**阅读材料**

------------------------

全局安装typescript:
- npm install -g typescript
目前版本2.0.3,这个版本不再需要使用typings命令了。但是vscode捆绑的版本是1.8的,需要一些配置工作,看本文的处理办法。
测试tsc命令:
- tsc
创建要写的程序项目文件夹:
- mkdir test-typescript-spider
进入该文件夹:
- cd test-typescript-spider
初始化项目:
- npm init
安装superagent和cheerio模块:
- npm i --save superagent cheerio
安装对应的类型声明模块:
- npm i -s @types/superagent --save
- npm i -s @types/cheerio --save
安装项目内的typescript(必须走这一步):
- npm i --save typescript
用vscode打开项目文件夹。在该文件夹下创建tsconfig.json文件,并复制以下配置代码进去:
- {
- "compilerOptions": {
- "target": "ES6",
- "module": "commonjs",
- "noEmitOnError": true,
- "noImplicitAny": true,
- "experimentalDecorators": true,
- "sourceMap": false,
- // "sourceRoot": "./",
- "outDir": "./out"
- },
- "exclude": [
- "node_modules"
- ]
- }
在vscode打开“文件”-“首选项”-“工作区设置”在settings.json中加入(如果不做这个配置,vscode会在打开项目的时候提示选择哪个版本的typescript):
- {
- "typescript.tsdk": "node_modules/typescript/lib"
- }
创建api.ts文件,复制以下代码进去:
- import superagent = require('superagent');
- import cheerio = require('cheerio');
- export const remote_get = function(url: string) {
- const promise = new Promise<superagent.Response>(function (resolve, reject) {
- superagent.get(url)
- .end(function (err, res) {
- if (!err) {
- resolve(res);
- } else {
- console.log(err)
- reject(err);
- }
- });
- });
- return promise;
- }
创建app.ts文件,书写测试代码:
- import api = require('./api');
- const go = async () => {
- let res = await api.remote_get('http://www.baidu.com/');
- console.log(res.text);
- }
- go();
执行命令:
- tsc
然后:
- node out/app
观察输出是否正确。
现在尝试抓取http://cnodejs.org/的第一页文章链接。
修改app.ts文件,代码如下:
- import api = require('./api');
- import cheerio = require('cheerio');
- const go = async () => {
- const res = await api.remote_get('http://cnodejs.org/');
- const $ = cheerio.load(res.text);
- let urls: string[] = [];
- let titles: string[] = [];
- $('.topic_title_wrapper').each((index, element) => {
- titles.push($(element).find('.topic_title').first().text().trim());
- urls.push('http://cnodejs.org/' + $(element).find('.topic_title').first().attr('href'));
- })
- console.log(titles, urls);
- }
- go();
观察输出,文章的标题和链接都已获取到了。

------------------------

**记录数据**

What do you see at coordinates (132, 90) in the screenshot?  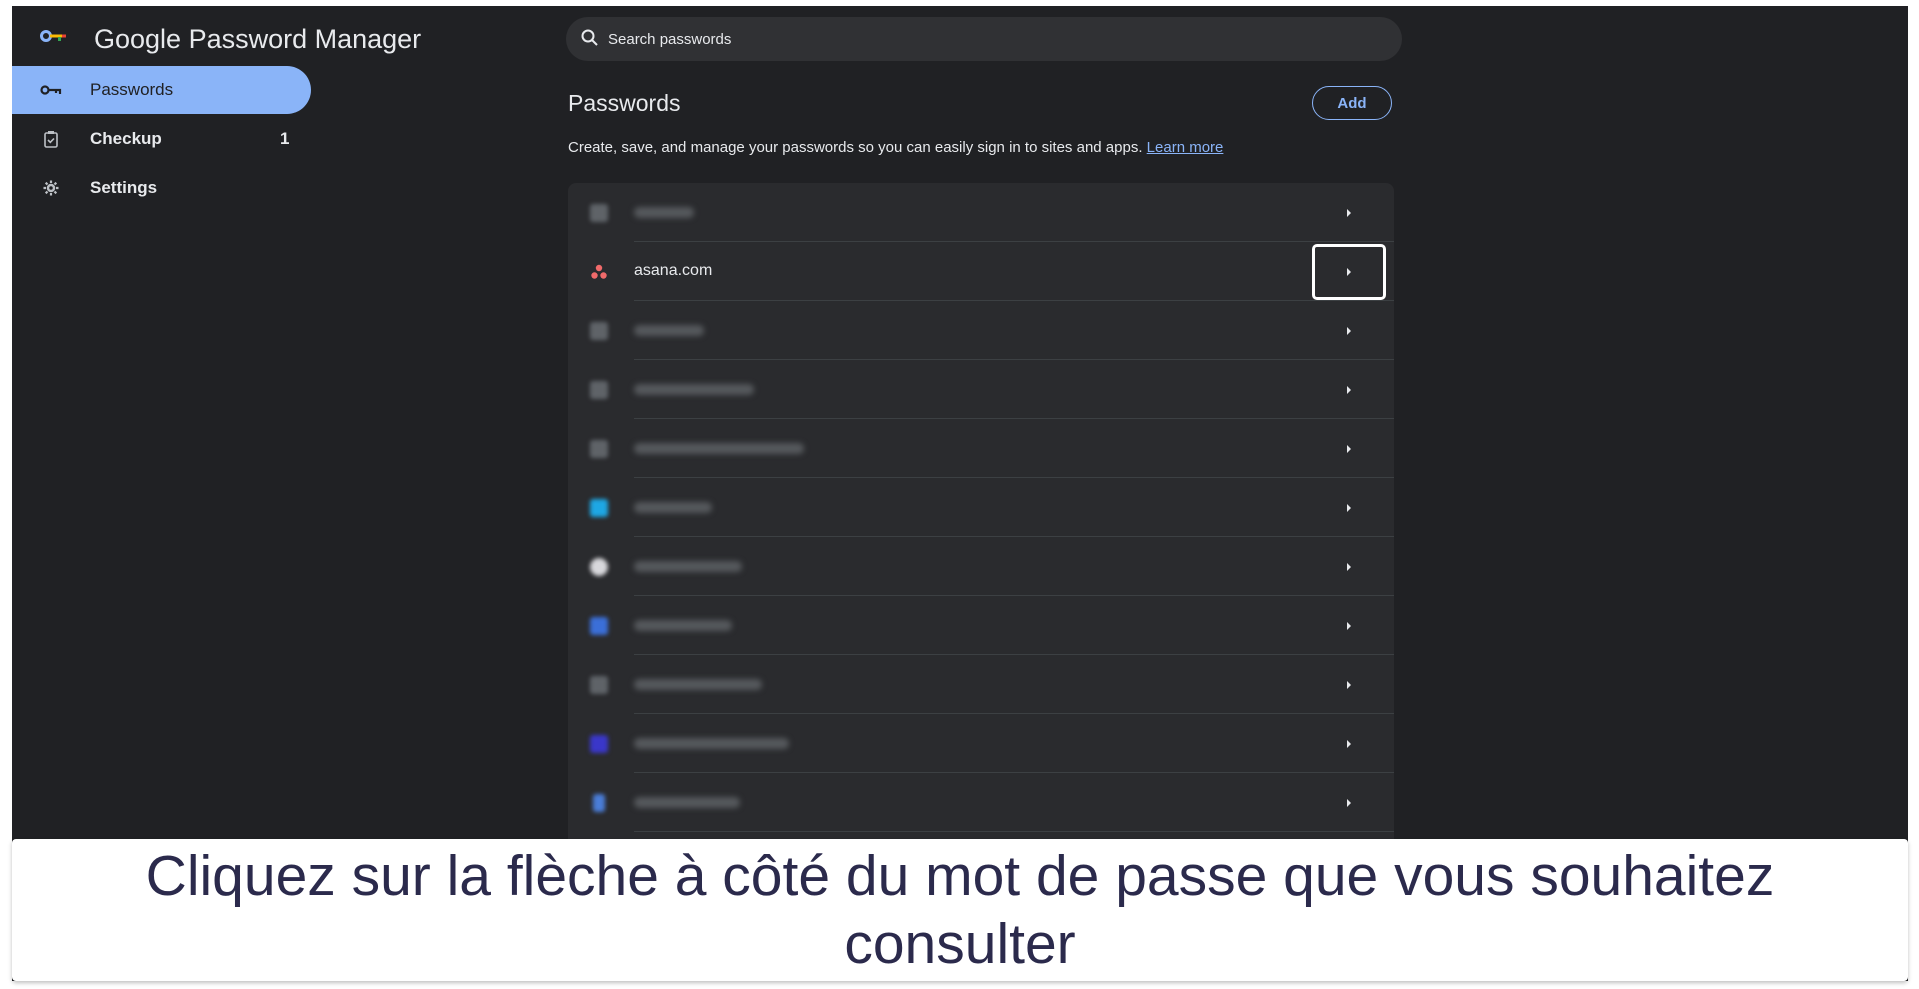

------------------------

**你的任务**
接着上面那篇用TypeScript写爬虫的教程，从最后一句之后往下写。

**练习答案**
现在尝试深入抓取文章内容
- import api = require('./api');
- import cheerio = require('cheerio');
- const go = async () => {
- const res = await api.remote_get('http://cnodejs.org/');
- const $ = cheerio.load(res.text);
- $('.topic_title_wrapper').each(async (index, element) => {
- let url = ('http://cnodejs.org' + $(element).find('.topic_title').first().attr('href'));
- const res_content = await api.remote_get(url);
- const $_content = cheerio.load(res_content.text);
- console.log($_content('.topic_content').first().text());
- })
- }
- go();
可以发现因为访问服务器太迅猛,导致出现很多次503错误。
解决:
添加helper.ts文件:
- export const wait_seconds = function (senconds: number) {
- return new Promise(resolve => setTimeout(resolve, senconds * 1000));
- }
修改api.ts文件为:
- import superagent = require('superagent');
- import cheerio = require('cheerio');
- export const get_index_urls = function () {
- const res = await remote_get('http://cnodejs.org/');
- const $ = cheerio.load(res.text);
- let urls: string[] = [];
- $('.topic_title_wrapper').each(async (index, element) => {
- urls.push('http://cnodejs.org' + $(element).find('.topic_title').first().attr('href'));
- });
- return urls;
- }
- export const get_content = async function (url: string) {
- const res = await remote_get(url);
- const $ = cheerio.load(res.text);
- return $('.topic_content').first().text();
- }
- export const remote_get = function (url: string) {
- const promise = new Promise<superagent.Response>(function (resolve, reject) {
- superagent.get(url)
- .end(function (err, res) {
- if (!err) {
- resolve(res);
- } else {
- console.log(err)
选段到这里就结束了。